The problem: In this exercise, set down every entry that follows exactly as it appears.

==================================================

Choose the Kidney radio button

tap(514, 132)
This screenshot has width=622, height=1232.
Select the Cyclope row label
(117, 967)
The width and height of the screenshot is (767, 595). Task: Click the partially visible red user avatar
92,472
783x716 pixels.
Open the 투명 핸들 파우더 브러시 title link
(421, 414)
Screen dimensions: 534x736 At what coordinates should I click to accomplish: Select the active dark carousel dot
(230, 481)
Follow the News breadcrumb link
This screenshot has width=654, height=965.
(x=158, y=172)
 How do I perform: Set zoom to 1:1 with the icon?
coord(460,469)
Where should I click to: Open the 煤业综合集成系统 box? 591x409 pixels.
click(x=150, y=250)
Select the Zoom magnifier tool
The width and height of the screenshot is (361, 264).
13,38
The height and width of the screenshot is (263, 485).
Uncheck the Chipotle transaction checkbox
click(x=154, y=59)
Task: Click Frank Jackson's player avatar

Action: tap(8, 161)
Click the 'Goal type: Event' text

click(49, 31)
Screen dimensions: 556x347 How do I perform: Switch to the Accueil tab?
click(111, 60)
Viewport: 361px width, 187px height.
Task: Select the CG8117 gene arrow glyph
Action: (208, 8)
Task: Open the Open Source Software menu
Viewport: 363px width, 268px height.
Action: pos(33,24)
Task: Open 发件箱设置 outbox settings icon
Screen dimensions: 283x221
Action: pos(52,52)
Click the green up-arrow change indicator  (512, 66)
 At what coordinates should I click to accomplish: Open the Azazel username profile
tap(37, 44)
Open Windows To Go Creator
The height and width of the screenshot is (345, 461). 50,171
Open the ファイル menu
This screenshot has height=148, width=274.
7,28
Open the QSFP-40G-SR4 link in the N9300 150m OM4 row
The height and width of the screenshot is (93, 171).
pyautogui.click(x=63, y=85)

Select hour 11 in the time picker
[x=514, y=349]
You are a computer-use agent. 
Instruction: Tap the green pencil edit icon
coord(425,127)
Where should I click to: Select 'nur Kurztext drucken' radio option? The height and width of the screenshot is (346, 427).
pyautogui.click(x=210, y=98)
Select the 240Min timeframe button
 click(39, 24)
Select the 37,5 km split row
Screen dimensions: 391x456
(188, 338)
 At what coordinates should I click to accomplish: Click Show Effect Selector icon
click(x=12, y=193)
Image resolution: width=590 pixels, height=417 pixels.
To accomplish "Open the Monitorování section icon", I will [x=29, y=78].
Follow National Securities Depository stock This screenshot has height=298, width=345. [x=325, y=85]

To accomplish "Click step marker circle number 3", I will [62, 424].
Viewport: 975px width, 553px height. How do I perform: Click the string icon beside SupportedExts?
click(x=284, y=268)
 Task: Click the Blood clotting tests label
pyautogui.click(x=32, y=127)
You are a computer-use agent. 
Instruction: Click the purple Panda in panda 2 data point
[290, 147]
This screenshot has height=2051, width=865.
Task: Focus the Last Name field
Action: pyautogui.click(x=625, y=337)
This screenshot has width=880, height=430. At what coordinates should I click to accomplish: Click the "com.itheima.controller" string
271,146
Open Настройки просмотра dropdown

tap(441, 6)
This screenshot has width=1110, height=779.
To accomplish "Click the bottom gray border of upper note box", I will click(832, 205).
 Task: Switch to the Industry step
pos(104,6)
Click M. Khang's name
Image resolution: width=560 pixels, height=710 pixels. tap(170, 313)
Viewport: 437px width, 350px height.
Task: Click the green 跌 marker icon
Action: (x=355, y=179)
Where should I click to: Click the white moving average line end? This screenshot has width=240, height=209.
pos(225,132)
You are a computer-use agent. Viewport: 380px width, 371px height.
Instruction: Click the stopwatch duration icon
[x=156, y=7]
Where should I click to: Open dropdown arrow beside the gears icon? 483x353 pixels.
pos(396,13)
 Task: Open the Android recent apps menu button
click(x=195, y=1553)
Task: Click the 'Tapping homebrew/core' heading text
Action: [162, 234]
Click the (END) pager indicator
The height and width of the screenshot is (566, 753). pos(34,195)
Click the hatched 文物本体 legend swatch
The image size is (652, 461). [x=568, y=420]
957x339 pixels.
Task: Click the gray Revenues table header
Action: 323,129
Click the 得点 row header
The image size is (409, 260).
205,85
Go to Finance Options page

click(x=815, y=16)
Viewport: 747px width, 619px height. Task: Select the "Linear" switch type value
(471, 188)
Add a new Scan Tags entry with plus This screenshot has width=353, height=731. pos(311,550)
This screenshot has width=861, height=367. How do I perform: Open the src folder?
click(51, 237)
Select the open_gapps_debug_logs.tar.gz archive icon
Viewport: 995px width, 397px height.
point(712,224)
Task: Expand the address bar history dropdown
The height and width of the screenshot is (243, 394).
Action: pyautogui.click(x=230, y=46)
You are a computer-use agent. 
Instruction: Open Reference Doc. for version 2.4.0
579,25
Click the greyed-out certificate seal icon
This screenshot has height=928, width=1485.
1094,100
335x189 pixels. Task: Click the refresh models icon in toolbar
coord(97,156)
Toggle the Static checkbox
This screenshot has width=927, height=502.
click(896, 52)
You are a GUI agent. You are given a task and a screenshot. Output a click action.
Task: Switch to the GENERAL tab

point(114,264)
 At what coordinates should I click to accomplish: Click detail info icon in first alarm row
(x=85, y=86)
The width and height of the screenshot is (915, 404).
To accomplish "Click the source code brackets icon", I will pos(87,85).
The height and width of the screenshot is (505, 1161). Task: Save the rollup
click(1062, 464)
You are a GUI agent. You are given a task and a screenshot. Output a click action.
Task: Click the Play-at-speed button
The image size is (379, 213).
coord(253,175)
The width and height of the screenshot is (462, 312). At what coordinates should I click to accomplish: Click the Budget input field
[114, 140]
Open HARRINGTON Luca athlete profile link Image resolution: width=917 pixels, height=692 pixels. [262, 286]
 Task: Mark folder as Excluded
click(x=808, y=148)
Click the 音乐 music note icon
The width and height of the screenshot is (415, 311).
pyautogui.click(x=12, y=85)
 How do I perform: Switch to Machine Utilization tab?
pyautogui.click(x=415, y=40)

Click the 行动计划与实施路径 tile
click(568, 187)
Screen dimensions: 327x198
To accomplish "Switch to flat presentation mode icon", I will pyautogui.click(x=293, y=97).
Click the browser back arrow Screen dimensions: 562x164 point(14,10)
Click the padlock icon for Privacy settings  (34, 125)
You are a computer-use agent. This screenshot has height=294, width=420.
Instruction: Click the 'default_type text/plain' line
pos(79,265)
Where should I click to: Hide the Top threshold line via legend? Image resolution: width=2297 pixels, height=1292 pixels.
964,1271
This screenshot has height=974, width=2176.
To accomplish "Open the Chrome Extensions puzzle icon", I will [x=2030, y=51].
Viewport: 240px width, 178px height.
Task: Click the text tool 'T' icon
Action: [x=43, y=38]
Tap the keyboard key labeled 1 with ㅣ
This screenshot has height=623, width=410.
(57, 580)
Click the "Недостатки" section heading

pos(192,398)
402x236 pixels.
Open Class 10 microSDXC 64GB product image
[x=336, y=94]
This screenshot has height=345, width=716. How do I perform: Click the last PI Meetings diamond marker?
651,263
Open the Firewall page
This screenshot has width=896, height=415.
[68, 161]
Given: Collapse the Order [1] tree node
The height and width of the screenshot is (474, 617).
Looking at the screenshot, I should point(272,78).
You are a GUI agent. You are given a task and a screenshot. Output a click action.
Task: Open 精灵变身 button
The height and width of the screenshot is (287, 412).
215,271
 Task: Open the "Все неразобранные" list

==================================================

Result of the task:
Choose the Kidney radio button

tap(514, 132)
This screenshot has width=622, height=1232.
Select the Cyclope row label
(117, 967)
The width and height of the screenshot is (767, 595). Task: Click the partially visible red user avatar
92,472
783x716 pixels.
Open the 투명 핸들 파우더 브러시 title link
(421, 414)
Screen dimensions: 534x736 At what coordinates should I click to accomplish: Select the active dark carousel dot
(230, 481)
Follow the News breadcrumb link
This screenshot has width=654, height=965.
(x=158, y=172)
 How do I perform: Set zoom to 1:1 with the icon?
coord(460,469)
Where should I click to: Open the 煤业综合集成系统 box? 591x409 pixels.
click(x=150, y=250)
Select the Zoom magnifier tool
The width and height of the screenshot is (361, 264).
13,38
The height and width of the screenshot is (263, 485).
Uncheck the Chipotle transaction checkbox
click(x=154, y=59)
Task: Click Frank Jackson's player avatar

Action: tap(8, 161)
Click the 'Goal type: Event' text

click(49, 31)
Screen dimensions: 556x347 How do I perform: Switch to the Accueil tab?
click(111, 60)
Viewport: 361px width, 187px height.
Task: Select the CG8117 gene arrow glyph
Action: (208, 8)
Task: Open the Open Source Software menu
Viewport: 363px width, 268px height.
Action: pos(33,24)
Task: Open 发件箱设置 outbox settings icon
Screen dimensions: 283x221
Action: pos(52,52)
Click the green up-arrow change indicator  (512, 66)
 At what coordinates should I click to accomplish: Open the Azazel username profile
tap(37, 44)
Open Windows To Go Creator
The height and width of the screenshot is (345, 461). 50,171
Open the ファイル menu
This screenshot has height=148, width=274.
7,28
Open the QSFP-40G-SR4 link in the N9300 150m OM4 row
The height and width of the screenshot is (93, 171).
pyautogui.click(x=63, y=85)

Select hour 11 in the time picker
[x=514, y=349]
You are a computer-use agent. 
Instruction: Tap the green pencil edit icon
coord(425,127)
Where should I click to: Select 'nur Kurztext drucken' radio option? The height and width of the screenshot is (346, 427).
pyautogui.click(x=210, y=98)
Select the 240Min timeframe button
 click(39, 24)
Select the 37,5 km split row
Screen dimensions: 391x456
(188, 338)
 At what coordinates should I click to accomplish: Click Show Effect Selector icon
click(x=12, y=193)
Image resolution: width=590 pixels, height=417 pixels.
To accomplish "Open the Monitorování section icon", I will [x=29, y=78].
Follow National Securities Depository stock This screenshot has height=298, width=345. [x=325, y=85]

To accomplish "Click step marker circle number 3", I will [62, 424].
Viewport: 975px width, 553px height. How do I perform: Click the string icon beside SupportedExts?
click(x=284, y=268)
 Task: Click the Blood clotting tests label
pyautogui.click(x=32, y=127)
You are a computer-use agent. 
Instruction: Click the purple Panda in panda 2 data point
[290, 147]
This screenshot has height=2051, width=865.
Task: Focus the Last Name field
Action: pyautogui.click(x=625, y=337)
This screenshot has width=880, height=430. At what coordinates should I click to accomplish: Click the "com.itheima.controller" string
271,146
Open Настройки просмотра dropdown

tap(441, 6)
This screenshot has width=1110, height=779.
To accomplish "Click the bottom gray border of upper note box", I will click(832, 205).
 Task: Switch to the Industry step
pos(104,6)
Click M. Khang's name
Image resolution: width=560 pixels, height=710 pixels. tap(170, 313)
Viewport: 437px width, 350px height.
Task: Click the green 跌 marker icon
Action: (x=355, y=179)
Where should I click to: Click the white moving average line end? This screenshot has width=240, height=209.
pos(225,132)
You are a computer-use agent. Viewport: 380px width, 371px height.
Instruction: Click the stopwatch duration icon
[x=156, y=7]
Where should I click to: Open dropdown arrow beside the gears icon? 483x353 pixels.
pos(396,13)
 Task: Open the Android recent apps menu button
click(x=195, y=1553)
Task: Click the 'Tapping homebrew/core' heading text
Action: [162, 234]
Click the (END) pager indicator
The height and width of the screenshot is (566, 753). pos(34,195)
Click the hatched 文物本体 legend swatch
The image size is (652, 461). [x=568, y=420]
957x339 pixels.
Task: Click the gray Revenues table header
Action: 323,129
Click the 得点 row header
The image size is (409, 260).
205,85
Go to Finance Options page

click(x=815, y=16)
Viewport: 747px width, 619px height. Task: Select the "Linear" switch type value
(471, 188)
Add a new Scan Tags entry with plus This screenshot has width=353, height=731. pos(311,550)
This screenshot has width=861, height=367. How do I perform: Open the src folder?
click(51, 237)
Select the open_gapps_debug_logs.tar.gz archive icon
Viewport: 995px width, 397px height.
point(712,224)
Task: Expand the address bar history dropdown
The height and width of the screenshot is (243, 394).
Action: pyautogui.click(x=230, y=46)
You are a computer-use agent. 
Instruction: Open Reference Doc. for version 2.4.0
579,25
Click the greyed-out certificate seal icon
This screenshot has height=928, width=1485.
1094,100
335x189 pixels. Task: Click the refresh models icon in toolbar
coord(97,156)
Toggle the Static checkbox
This screenshot has width=927, height=502.
click(896, 52)
You are a GUI agent. You are given a task and a screenshot. Output a click action.
Task: Switch to the GENERAL tab

point(114,264)
 At what coordinates should I click to accomplish: Click detail info icon in first alarm row
(x=85, y=86)
The width and height of the screenshot is (915, 404).
To accomplish "Click the source code brackets icon", I will pos(87,85).
The height and width of the screenshot is (505, 1161). Task: Save the rollup
click(1062, 464)
You are a GUI agent. You are given a task and a screenshot. Output a click action.
Task: Click the Play-at-speed button
The image size is (379, 213).
coord(253,175)
The width and height of the screenshot is (462, 312). At what coordinates should I click to accomplish: Click the Budget input field
[114, 140]
Open HARRINGTON Luca athlete profile link Image resolution: width=917 pixels, height=692 pixels. [262, 286]
 Task: Mark folder as Excluded
click(x=808, y=148)
Click the 音乐 music note icon
The width and height of the screenshot is (415, 311).
pyautogui.click(x=12, y=85)
 How do I perform: Switch to Machine Utilization tab?
pyautogui.click(x=415, y=40)

Click the 行动计划与实施路径 tile
click(568, 187)
Screen dimensions: 327x198
To accomplish "Switch to flat presentation mode icon", I will pyautogui.click(x=293, y=97).
Click the browser back arrow Screen dimensions: 562x164 point(14,10)
Click the padlock icon for Privacy settings  (34, 125)
You are a computer-use agent. This screenshot has height=294, width=420.
Instruction: Click the 'default_type text/plain' line
pos(79,265)
Where should I click to: Hide the Top threshold line via legend? Image resolution: width=2297 pixels, height=1292 pixels.
964,1271
This screenshot has height=974, width=2176.
To accomplish "Open the Chrome Extensions puzzle icon", I will [x=2030, y=51].
Viewport: 240px width, 178px height.
Task: Click the text tool 'T' icon
Action: [x=43, y=38]
Tap the keyboard key labeled 1 with ㅣ
This screenshot has height=623, width=410.
(57, 580)
Click the "Недостатки" section heading

pos(192,398)
402x236 pixels.
Open Class 10 microSDXC 64GB product image
[x=336, y=94]
This screenshot has height=345, width=716. How do I perform: Click the last PI Meetings diamond marker?
651,263
Open the Firewall page
This screenshot has width=896, height=415.
[68, 161]
Given: Collapse the Order [1] tree node
The height and width of the screenshot is (474, 617).
Looking at the screenshot, I should point(272,78).
You are a GUI agent. You are given a task and a screenshot. Output a click action.
Task: Open 精灵变身 button
The height and width of the screenshot is (287, 412).
215,271
 Task: Open the "Все неразобранные" list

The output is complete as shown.